Rewrite the material from its first line through the line that contains "pos(1175,703)", replacing "three-dot" with "hamburger" and leaving everything else unchanged.

------------------------------------------------------------------------

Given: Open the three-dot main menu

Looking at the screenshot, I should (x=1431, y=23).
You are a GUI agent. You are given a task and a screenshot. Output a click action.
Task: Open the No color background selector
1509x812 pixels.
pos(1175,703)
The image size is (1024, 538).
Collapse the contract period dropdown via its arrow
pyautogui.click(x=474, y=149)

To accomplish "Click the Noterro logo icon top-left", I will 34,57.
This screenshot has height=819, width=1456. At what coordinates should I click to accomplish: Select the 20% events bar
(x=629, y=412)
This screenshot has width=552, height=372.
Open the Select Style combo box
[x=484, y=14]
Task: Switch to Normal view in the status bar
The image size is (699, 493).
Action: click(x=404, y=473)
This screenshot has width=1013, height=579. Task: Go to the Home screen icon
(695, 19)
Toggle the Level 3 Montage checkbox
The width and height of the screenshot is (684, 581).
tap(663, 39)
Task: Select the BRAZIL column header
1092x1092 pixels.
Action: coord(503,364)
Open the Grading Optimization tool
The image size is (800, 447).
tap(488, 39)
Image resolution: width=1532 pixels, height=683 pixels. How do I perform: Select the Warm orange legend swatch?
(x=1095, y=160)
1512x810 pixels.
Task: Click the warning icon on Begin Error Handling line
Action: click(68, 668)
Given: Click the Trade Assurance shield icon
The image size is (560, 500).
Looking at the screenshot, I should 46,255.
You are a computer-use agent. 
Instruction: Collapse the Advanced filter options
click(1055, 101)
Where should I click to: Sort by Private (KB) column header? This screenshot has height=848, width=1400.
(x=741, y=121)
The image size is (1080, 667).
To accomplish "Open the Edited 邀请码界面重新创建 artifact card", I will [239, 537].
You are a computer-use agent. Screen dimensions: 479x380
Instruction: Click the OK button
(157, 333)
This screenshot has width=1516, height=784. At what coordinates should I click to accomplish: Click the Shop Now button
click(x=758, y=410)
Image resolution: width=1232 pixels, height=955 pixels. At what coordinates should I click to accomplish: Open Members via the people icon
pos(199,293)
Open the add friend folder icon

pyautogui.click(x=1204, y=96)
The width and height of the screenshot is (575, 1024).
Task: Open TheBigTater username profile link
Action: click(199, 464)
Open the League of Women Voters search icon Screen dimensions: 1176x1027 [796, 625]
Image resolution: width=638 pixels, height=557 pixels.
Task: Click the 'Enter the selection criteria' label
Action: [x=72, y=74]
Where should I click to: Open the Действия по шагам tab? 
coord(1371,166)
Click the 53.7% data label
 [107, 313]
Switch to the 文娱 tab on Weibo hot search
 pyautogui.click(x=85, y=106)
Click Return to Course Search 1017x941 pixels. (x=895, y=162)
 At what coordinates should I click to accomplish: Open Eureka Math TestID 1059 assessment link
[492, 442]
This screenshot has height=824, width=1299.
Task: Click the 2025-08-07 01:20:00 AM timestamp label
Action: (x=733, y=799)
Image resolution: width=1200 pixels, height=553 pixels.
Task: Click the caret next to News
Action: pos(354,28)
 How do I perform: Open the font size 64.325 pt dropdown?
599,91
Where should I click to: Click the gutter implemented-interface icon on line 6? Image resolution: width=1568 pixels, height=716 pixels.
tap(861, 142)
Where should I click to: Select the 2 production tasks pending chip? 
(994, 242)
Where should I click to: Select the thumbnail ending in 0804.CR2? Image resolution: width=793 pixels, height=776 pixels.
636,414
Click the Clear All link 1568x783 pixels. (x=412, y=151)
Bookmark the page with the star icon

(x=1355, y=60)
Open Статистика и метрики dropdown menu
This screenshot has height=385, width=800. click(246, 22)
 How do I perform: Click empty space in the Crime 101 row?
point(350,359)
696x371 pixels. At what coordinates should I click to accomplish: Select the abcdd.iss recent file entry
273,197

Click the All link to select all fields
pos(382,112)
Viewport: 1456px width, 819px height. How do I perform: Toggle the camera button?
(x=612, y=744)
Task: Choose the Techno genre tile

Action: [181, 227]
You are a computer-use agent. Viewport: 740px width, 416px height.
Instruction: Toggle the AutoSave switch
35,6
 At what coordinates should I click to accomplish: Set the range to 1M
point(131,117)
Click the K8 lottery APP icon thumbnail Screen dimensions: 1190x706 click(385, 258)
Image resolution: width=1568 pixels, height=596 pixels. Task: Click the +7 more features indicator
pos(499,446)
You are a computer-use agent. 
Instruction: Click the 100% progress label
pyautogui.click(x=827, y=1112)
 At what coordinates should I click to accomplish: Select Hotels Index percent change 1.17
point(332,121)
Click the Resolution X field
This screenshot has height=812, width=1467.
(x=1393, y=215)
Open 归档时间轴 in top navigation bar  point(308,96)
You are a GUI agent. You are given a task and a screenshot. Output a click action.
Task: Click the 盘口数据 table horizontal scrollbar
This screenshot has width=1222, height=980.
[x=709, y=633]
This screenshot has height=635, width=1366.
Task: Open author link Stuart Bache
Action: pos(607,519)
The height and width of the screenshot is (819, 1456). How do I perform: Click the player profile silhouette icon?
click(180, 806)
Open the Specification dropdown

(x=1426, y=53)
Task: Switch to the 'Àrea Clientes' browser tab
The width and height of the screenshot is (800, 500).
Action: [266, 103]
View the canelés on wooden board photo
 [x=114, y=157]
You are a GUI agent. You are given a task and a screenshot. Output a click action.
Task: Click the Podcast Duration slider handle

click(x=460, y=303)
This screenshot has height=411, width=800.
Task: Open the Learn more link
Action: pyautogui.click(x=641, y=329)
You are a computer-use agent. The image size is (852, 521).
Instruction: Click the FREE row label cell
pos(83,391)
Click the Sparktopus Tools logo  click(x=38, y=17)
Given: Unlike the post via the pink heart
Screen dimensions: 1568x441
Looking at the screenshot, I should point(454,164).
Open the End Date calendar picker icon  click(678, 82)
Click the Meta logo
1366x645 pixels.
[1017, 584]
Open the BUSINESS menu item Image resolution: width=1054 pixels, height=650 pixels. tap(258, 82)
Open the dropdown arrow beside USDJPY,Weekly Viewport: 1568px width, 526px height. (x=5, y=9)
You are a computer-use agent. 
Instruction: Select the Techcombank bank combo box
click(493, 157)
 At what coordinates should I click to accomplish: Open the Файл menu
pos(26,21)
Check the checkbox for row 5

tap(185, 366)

------------------------------------------------------------------------

RESULT OF THE TASK —
Given: Open the hamburger main menu

Looking at the screenshot, I should (x=1431, y=23).
You are a GUI agent. You are given a task and a screenshot. Output a click action.
Task: Open the No color background selector
1509x812 pixels.
pos(1175,703)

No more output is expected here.